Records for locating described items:
____________________
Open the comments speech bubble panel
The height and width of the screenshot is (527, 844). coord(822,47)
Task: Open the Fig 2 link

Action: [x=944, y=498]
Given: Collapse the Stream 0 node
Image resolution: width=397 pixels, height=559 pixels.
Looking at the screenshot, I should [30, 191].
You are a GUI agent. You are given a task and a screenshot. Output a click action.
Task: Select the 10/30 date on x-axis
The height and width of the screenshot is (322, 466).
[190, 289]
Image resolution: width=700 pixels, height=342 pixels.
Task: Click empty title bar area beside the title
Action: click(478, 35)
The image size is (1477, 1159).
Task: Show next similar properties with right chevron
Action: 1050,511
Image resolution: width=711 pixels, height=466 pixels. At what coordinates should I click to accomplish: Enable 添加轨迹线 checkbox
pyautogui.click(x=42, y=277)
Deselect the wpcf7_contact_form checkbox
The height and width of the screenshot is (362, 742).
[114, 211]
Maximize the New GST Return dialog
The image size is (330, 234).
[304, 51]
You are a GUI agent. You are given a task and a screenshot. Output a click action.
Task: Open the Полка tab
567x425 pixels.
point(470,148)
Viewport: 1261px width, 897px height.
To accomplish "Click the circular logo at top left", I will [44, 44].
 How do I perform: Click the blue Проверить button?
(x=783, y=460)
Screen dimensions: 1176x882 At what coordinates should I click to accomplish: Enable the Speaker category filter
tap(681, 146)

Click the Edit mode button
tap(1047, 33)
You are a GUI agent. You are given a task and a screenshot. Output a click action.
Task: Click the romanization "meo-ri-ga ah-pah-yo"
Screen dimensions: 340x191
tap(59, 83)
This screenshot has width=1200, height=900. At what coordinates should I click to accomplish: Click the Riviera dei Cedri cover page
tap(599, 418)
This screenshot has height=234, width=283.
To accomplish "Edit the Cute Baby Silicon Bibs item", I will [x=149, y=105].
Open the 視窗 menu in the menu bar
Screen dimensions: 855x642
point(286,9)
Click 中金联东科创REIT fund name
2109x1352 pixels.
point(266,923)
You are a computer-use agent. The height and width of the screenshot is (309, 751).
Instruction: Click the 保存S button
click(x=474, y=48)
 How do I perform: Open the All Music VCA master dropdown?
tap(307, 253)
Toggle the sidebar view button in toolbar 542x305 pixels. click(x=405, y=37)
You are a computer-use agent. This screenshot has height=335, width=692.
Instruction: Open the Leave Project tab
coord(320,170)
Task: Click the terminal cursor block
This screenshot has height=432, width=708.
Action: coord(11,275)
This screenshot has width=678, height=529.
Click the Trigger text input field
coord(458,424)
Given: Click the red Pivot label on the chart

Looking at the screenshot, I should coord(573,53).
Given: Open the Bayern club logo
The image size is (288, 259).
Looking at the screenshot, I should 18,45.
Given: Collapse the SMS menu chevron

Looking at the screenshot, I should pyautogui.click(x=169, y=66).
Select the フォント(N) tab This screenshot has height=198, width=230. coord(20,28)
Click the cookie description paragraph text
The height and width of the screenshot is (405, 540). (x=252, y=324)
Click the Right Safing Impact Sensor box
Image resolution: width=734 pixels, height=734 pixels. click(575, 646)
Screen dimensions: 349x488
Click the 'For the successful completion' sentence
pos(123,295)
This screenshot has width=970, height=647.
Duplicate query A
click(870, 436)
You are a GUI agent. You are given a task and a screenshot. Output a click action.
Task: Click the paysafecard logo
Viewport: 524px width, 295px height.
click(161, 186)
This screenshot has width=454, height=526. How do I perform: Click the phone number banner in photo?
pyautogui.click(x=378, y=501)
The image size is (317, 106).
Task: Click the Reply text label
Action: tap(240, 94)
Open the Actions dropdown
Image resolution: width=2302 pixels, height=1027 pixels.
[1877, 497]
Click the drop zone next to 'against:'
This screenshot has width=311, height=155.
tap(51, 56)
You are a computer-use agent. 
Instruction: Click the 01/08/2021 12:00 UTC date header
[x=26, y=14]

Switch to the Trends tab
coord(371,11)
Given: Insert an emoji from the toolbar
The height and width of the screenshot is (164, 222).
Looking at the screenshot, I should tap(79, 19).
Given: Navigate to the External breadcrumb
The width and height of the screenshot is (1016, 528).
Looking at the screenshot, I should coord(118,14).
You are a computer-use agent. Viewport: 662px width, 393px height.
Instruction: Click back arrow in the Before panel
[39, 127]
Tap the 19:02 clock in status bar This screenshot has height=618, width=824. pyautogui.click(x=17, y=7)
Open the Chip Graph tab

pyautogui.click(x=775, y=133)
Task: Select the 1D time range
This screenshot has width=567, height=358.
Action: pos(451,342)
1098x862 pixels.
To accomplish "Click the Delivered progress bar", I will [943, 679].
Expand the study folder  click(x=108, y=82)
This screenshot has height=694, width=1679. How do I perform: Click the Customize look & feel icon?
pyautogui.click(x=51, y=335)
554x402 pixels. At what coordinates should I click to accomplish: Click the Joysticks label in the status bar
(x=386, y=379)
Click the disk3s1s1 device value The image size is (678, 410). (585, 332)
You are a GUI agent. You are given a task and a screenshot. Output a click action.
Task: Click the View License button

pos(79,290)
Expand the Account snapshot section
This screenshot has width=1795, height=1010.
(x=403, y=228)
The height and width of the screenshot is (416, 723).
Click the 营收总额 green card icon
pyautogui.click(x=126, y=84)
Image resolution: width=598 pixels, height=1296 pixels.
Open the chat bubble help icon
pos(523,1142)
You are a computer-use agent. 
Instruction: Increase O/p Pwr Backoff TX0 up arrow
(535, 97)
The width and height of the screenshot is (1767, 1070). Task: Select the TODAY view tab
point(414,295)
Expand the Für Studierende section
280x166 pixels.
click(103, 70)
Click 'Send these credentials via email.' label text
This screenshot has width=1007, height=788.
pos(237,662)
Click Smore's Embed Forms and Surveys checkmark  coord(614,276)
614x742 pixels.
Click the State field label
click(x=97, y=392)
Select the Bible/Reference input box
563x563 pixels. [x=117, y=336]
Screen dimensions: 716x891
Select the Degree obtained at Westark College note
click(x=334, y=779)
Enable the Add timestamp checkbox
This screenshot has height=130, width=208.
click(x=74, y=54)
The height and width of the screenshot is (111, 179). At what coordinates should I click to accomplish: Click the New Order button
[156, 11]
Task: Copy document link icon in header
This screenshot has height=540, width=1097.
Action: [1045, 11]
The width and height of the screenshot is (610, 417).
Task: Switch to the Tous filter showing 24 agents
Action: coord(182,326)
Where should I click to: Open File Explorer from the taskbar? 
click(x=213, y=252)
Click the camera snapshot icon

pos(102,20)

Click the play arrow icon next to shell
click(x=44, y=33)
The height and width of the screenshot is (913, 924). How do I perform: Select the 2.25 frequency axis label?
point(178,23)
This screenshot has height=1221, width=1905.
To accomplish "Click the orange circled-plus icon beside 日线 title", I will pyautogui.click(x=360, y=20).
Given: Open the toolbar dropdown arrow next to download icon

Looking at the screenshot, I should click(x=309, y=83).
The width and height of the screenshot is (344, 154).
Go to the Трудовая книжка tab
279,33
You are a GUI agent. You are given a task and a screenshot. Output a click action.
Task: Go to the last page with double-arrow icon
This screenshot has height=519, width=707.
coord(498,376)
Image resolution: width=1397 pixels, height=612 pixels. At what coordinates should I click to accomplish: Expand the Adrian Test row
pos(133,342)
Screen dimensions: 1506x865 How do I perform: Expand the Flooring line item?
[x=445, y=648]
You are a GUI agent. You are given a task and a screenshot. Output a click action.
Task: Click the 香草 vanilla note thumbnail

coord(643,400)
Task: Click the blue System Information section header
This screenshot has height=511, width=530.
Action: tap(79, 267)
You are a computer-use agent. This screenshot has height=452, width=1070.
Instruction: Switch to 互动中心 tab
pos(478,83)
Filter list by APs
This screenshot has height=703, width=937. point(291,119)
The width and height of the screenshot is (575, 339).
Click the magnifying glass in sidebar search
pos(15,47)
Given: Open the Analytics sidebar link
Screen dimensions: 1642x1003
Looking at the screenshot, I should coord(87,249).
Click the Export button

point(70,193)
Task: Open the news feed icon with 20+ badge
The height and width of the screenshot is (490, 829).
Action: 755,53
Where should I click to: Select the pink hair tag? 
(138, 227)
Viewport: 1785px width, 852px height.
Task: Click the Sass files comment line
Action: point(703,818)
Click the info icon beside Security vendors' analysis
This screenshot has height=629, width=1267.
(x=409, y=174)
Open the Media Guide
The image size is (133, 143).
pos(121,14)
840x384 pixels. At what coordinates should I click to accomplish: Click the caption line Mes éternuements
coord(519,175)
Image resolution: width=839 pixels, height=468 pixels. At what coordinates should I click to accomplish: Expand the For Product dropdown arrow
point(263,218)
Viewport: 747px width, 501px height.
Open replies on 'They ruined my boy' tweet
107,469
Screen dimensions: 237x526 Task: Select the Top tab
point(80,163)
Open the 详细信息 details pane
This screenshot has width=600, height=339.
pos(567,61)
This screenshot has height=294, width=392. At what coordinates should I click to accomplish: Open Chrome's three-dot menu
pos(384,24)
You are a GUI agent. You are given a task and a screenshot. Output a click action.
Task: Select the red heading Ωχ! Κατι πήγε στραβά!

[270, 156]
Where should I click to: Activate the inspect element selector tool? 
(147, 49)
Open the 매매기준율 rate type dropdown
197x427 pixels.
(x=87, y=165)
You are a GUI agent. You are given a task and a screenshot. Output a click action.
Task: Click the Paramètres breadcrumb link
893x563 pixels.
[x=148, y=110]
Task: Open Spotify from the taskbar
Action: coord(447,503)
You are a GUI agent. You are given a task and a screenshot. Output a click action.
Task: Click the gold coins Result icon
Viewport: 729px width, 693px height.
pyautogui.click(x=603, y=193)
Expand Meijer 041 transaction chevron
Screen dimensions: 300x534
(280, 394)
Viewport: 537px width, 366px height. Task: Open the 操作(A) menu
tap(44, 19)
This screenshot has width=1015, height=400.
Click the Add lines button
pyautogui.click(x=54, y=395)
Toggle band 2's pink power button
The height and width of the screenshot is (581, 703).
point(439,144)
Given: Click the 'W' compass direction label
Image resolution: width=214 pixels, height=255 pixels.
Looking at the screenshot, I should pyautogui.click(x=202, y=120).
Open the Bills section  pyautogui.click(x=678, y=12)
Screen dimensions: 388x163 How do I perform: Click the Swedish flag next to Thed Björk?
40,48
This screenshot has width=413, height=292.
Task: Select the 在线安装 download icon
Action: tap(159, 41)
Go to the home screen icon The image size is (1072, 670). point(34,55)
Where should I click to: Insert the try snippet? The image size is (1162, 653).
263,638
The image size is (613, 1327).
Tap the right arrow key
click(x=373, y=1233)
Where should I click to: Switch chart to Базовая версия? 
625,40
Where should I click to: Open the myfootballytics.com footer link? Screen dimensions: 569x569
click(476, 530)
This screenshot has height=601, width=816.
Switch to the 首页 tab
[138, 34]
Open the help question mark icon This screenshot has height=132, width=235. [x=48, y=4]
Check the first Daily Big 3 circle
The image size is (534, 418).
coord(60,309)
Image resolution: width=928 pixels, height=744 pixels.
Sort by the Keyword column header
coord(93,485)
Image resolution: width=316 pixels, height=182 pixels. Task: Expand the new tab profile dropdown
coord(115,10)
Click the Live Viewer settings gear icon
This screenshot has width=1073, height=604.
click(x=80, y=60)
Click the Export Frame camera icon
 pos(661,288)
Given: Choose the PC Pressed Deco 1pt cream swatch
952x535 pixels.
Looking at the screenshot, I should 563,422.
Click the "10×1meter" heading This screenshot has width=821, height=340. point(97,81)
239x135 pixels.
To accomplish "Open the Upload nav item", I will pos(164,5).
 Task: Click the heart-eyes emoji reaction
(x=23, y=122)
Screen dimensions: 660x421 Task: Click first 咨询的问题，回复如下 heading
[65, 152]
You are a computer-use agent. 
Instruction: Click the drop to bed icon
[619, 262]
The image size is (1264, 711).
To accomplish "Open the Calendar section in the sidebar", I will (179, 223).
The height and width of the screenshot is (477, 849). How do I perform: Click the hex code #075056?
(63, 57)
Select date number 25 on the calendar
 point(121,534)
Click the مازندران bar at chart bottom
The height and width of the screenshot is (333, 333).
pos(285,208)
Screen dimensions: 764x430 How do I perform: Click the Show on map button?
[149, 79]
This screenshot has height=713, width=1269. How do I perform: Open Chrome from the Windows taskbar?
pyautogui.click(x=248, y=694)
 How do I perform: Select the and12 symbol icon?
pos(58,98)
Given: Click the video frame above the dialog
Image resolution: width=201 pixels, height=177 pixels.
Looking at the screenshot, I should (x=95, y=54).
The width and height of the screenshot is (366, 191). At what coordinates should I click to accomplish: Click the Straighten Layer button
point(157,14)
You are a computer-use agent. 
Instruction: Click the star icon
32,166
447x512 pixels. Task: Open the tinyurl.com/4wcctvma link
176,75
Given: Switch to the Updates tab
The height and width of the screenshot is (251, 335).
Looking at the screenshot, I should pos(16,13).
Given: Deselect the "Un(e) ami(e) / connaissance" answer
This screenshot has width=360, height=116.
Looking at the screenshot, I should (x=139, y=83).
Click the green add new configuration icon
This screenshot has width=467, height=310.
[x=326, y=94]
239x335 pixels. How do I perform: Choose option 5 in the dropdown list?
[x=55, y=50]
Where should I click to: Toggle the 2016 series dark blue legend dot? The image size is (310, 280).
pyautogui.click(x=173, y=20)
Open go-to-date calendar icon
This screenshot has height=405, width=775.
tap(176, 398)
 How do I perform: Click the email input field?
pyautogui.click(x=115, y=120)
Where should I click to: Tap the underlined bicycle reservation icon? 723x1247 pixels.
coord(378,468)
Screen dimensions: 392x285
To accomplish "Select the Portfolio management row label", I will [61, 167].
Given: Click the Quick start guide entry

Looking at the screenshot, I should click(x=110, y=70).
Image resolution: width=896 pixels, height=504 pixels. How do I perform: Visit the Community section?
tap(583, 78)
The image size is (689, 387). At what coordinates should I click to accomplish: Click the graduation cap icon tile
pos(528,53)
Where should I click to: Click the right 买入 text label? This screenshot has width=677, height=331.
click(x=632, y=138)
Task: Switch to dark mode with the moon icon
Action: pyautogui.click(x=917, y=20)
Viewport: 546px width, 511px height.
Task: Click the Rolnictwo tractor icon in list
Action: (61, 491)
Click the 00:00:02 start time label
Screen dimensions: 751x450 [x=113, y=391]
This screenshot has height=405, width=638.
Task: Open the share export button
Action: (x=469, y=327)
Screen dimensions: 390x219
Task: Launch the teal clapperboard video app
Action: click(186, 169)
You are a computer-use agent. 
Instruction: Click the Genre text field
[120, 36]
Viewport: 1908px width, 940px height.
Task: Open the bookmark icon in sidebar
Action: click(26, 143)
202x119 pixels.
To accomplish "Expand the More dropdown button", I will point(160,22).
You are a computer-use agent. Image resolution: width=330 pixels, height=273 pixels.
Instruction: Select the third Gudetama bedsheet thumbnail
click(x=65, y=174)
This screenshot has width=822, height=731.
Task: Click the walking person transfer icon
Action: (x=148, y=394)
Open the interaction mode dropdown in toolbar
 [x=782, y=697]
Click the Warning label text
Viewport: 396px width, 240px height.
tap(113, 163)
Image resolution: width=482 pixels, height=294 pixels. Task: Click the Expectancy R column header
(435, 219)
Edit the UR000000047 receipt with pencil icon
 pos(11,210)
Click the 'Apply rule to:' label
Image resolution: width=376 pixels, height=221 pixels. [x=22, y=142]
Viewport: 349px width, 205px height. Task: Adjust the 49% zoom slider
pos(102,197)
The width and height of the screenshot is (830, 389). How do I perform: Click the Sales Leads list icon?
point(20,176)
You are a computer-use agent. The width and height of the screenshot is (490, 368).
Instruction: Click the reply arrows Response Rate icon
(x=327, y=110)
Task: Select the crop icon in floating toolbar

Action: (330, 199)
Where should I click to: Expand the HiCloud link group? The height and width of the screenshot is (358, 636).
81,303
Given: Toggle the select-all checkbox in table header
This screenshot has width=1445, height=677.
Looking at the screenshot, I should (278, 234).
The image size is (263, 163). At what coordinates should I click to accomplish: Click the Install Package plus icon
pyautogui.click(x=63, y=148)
____________________
● Aim of the task
How many lines of the records above contain the string "first", matching case exactly? Reply with the count alone.

● Final answer
2